Here’s Chapter 7 of In Your Hat, the 1933 tell-all memoir by Hat Check Girl to the Stars, Renee Carroll, in which she reflects on the early days of Sardi’s and how Vincent Sardi came to use the now-familiar caricatures of celebrities to garner attention for his eatery.

     IT’S surprising what you can learn from hats. There’s something about the way a man wears one that betrays him instantly. He may smile and joke and think he’s fooling the world—but just by watching him when he saunters or hurries up to my window, I can tell him things that ought to get me a tabloid columnist’s job. I can tell when he’s out of work, and when he’s in the money. When he’s playing the market and winning—and when he’s losing. And there’s nothing pseudo-psychic about it! Just observation—and experience.
     Take right at the moment when this ‘umble tome was being concocted. Broadway had been pretty hard hit, and there were hundreds of good actors as well as hams out of work. People who never tipped me less than a quarter before, now fumblingly left only dimes. And apologies were frequent, until I told the hardluckers that there were plenty in the same boat with them. Then, every once in a while, one of the new dime tippers would toss me a dollar bill and say nothing. I knew the answer. He’d landed a job! He was in the dough again.
     But it wasn’t all so simple five years ago when I started on this job, the day that Sardi’s opened. I didn’t know a soul among the big-timers, could barely recognize a few of them. The job had been a sort of birthday present to me, and that first day I was awfully scared—and terribly anxious to succeed. I never dreamed that I’d stick at it five years—and then want to keep it fifty more!
     Five years! It isn’t much when you say i fast—but a lot of things have happened since then. When Sardi’s opened, there weren’t any Broadway columnists, and a man’s biological secrets were his own. There weren’t any talkies, and the blonde and beautiful Tillie Awnertz could murder the king’s English without having to worry about losing her dear public. There weren’t even any nasal crooners—most of them were in college or short pants. Five years!
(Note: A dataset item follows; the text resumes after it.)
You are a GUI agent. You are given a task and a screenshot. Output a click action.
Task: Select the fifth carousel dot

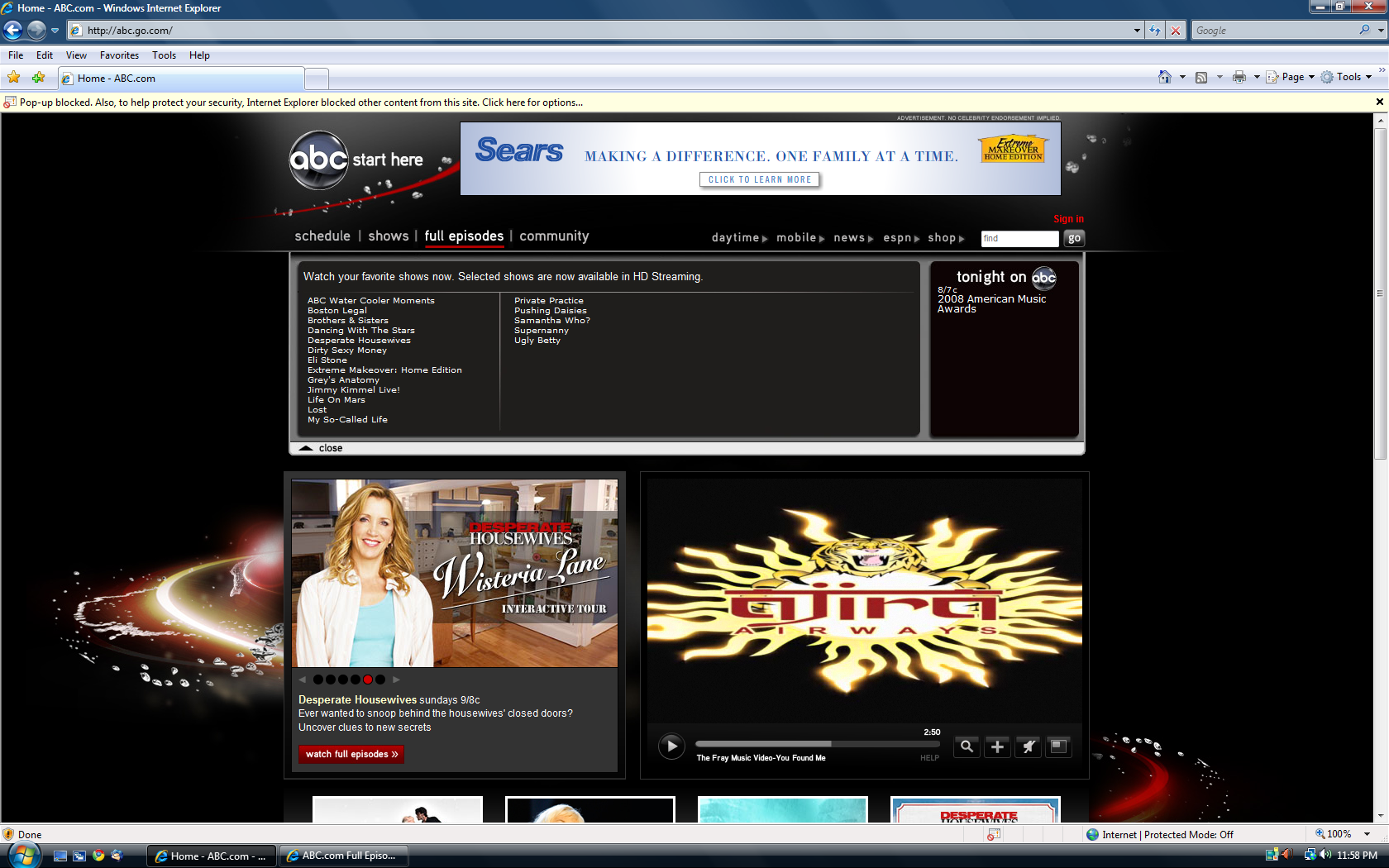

     A lot of kids of my own generation were just getting their first foothold in show business and thought they were lucky to be able to afford Sardi’s eighty-five cent luncheon. Today some of them are way up on top and never dream of going upstairs for cheaper food, or even looking at the price list when they order their daily delicacies.
     A Night in Spain was running at the Schubert Theatre just across the street, and Phil Baker, Ted Healy and Helen Kane were getting their first big chance. Today Baker and Healy are headliners, and Helen Kane has gained fame, fortune, notoriety and considerable poundage. She was getting fifty bucks a week then—now she gets over two thousand and works when she feels like it!
     Robert Montgomery was an adorable young juvenile who owed money to everyone in town and who frequently ate at Sardi’s on the cuff. He was trying frantically to woo and win the lovely Elizabeth Allen who was playing the lead in Broadway, but no one ever thought Bob would get her because it was doubtful if he could even pay for the license and ring. Today they’re happily married, Robert Montgomery is a screen name to conjure with, and his weekly pay check runs ever so high. And millions of movie fans find him every bit as charming as I did in the days “when.”
     Those first days at Sardi’s were a lot of fun—and a lot of worry too. There wasn’t a great amount of business, the restaurant was big, and the “nut” high. Like every café owner, Sardi wanted his establishment to be a rendezvous of-and-for celebrities. The little place near the Lambs Club had whetted his appetite for Big Names, and Sardi hungered to repeat his success on a larger scale.
     We were talking about the disheartening business one day when things were particularly slack, and Sardi began to reminisce about famous Continental restaurants. Somehow the conversation swung around to Joe Zelli’s in Paris.
     “Zelli’s is wonderful,” exclaimed Sardi. “No one would ever dream of seeing Paris without spending at least one evening in Zelli’s. It’s the rendezvous of all the celebrities. I guess they go there because their caricatures hang on the wall.